Re: agcount for 2TB, 4TB and 8TB drives

Avi Kivity <avi@xxxxxxxxxxxx> · Mon, 9 Oct 2017 18:46:41 +0300

On 10/09/2017 02:23 PM, Dave Chinner wrote:
On Mon, Oct 09, 2017 at 11:05:56AM +0300, Avi Kivity wrote:
On 10/07/2017 01:21 AM, Eric Sandeen wrote:
On 10/6/17 5:20 PM, Dave Chinner wrote:
On Fri, Oct 06, 2017 at 11:18:39AM -0500, Eric Sandeen wrote:
On 10/6/17 10:38 AM, Darrick J. Wong wrote:
On Fri, Oct 06, 2017 at 10:46:20AM +0200, Gandalf Corvotempesta wrote:
Semirelated question: for a solid state disk on a machine with high CPU
counts do we prefer agcount == cpucount to take advantage of the
high(er) iops and lack of seek time to increase parallelism?

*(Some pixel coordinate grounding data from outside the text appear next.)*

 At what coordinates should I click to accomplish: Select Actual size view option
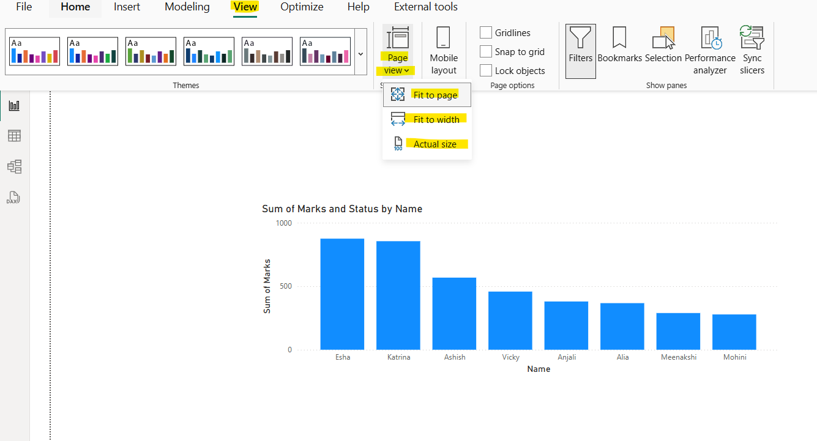click(435, 143)
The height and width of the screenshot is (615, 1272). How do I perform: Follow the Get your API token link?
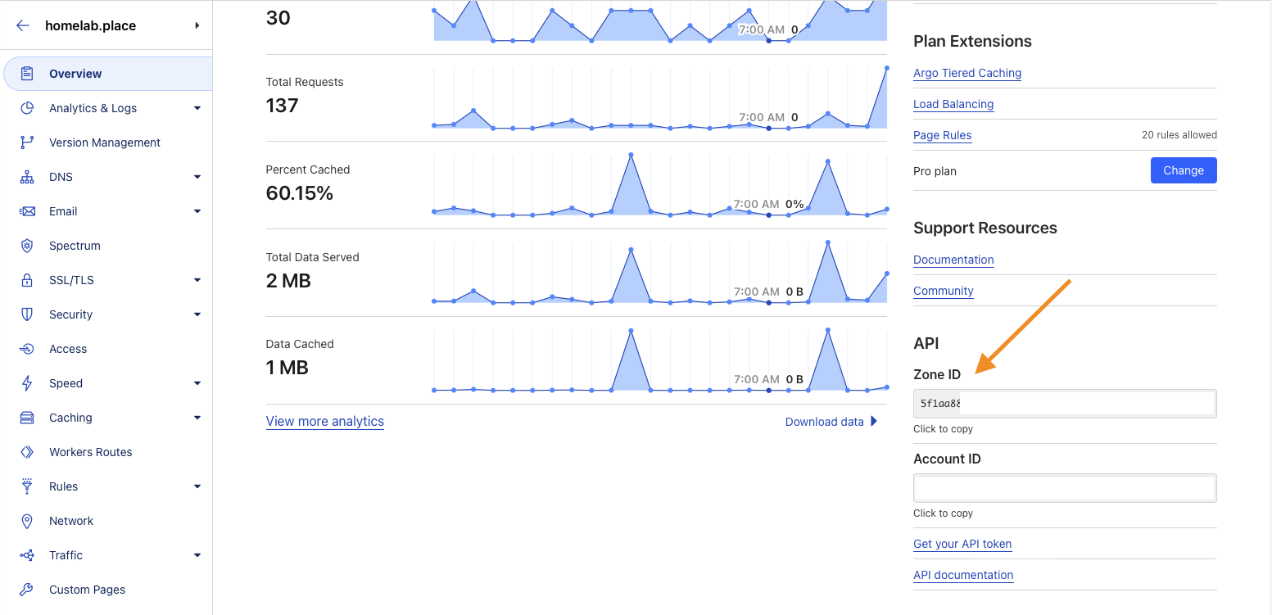[x=962, y=544]
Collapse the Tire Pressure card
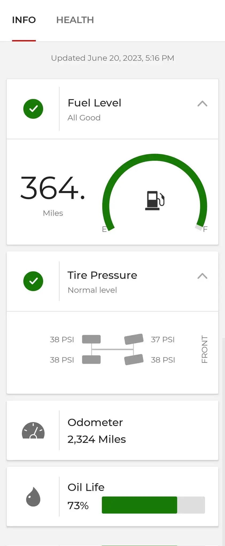The height and width of the screenshot is (546, 225). [x=202, y=276]
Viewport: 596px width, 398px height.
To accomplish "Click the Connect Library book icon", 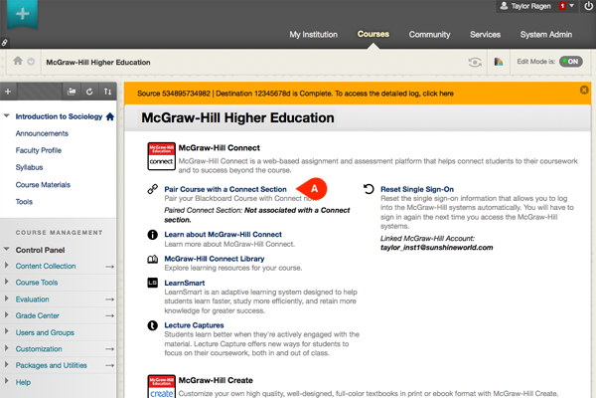I will tap(152, 259).
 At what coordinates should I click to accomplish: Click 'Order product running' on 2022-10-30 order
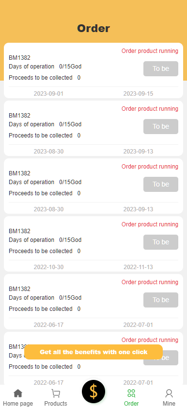tap(150, 224)
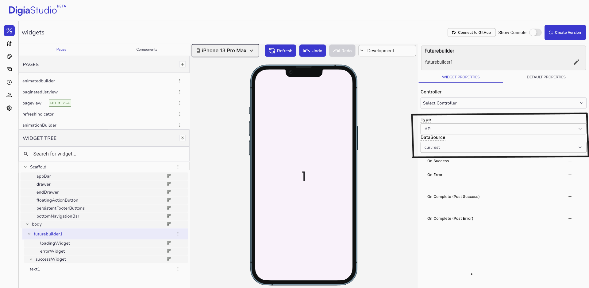Open the history clock icon in sidebar
Image resolution: width=589 pixels, height=288 pixels.
(x=9, y=82)
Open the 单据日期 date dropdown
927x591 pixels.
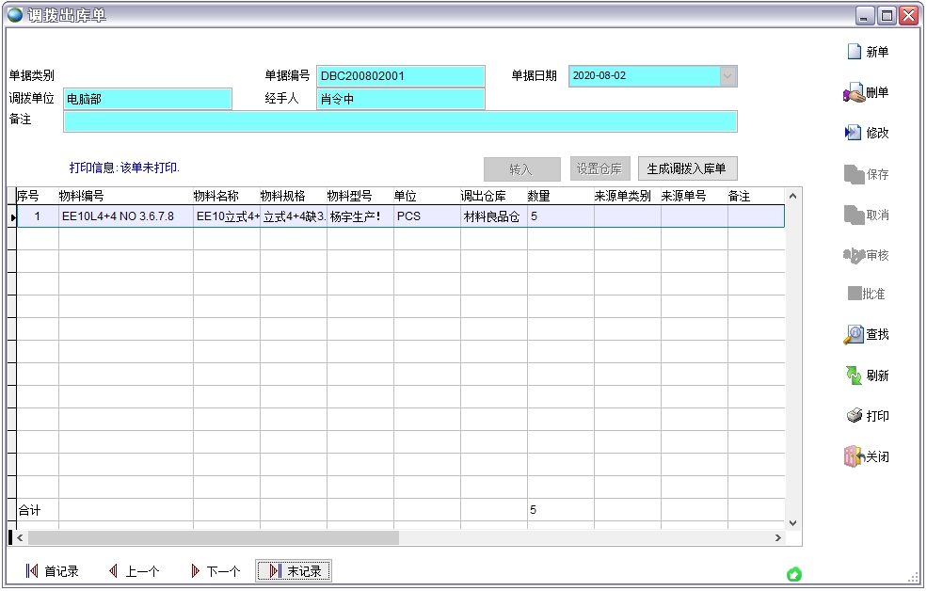tap(727, 76)
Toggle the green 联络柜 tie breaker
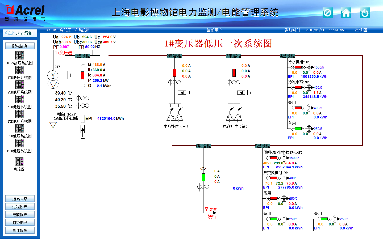The width and height of the screenshot is (383, 239). [203, 177]
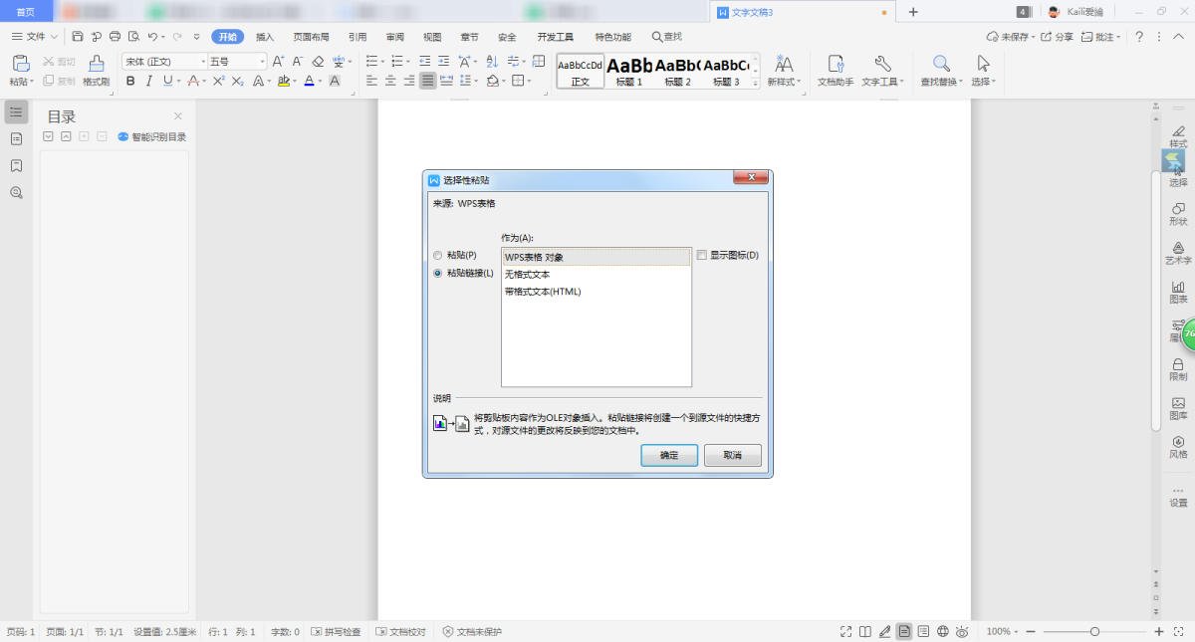Click the Italic formatting icon
Viewport: 1195px width, 642px height.
click(148, 81)
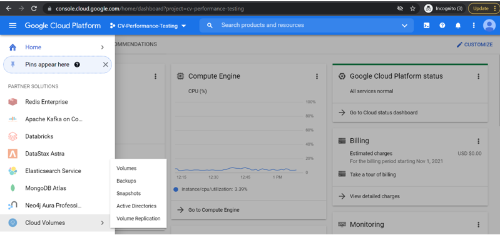The height and width of the screenshot is (235, 500).
Task: Expand the search bar dropdown arrow
Action: 405,26
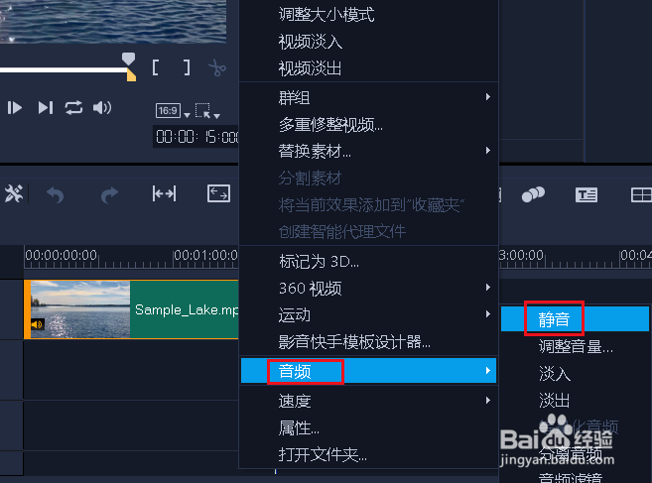The height and width of the screenshot is (483, 652).
Task: Click the play button in preview controls
Action: [15, 108]
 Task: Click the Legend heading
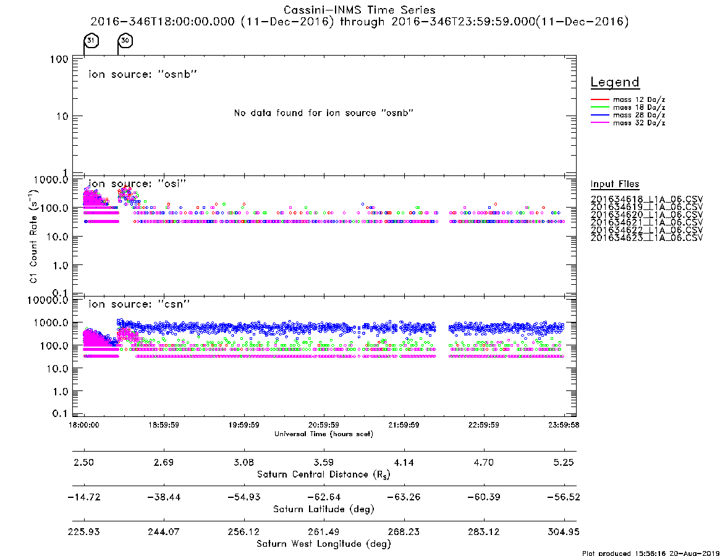pos(615,82)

(Not that I've studied that in depth.)
Interesting question.  :)  Maybe harder to answer for SSD black boxes?
Easy: switch to multidisk mode if /sys/block/<dev>/queue/rotational
is zero after doing all the other checks. Then SSDs will get larger
AG counts automatically.
The "hard part" was knowing just how much parallelism is actually inside
the black box.
It's often > 100.
Sure, that might be the IO concurrency the SSD sees and handles, but
you very rarely require that much allocation parallelism in the
workload. Only a small amount of the IO submission path is actually
allocation work, so a single AG can provide plenty of async IO
parallelism before an AG is the limiting factor.

Sure. Can a single AG issue multiple I/Os, or is it single-threaded?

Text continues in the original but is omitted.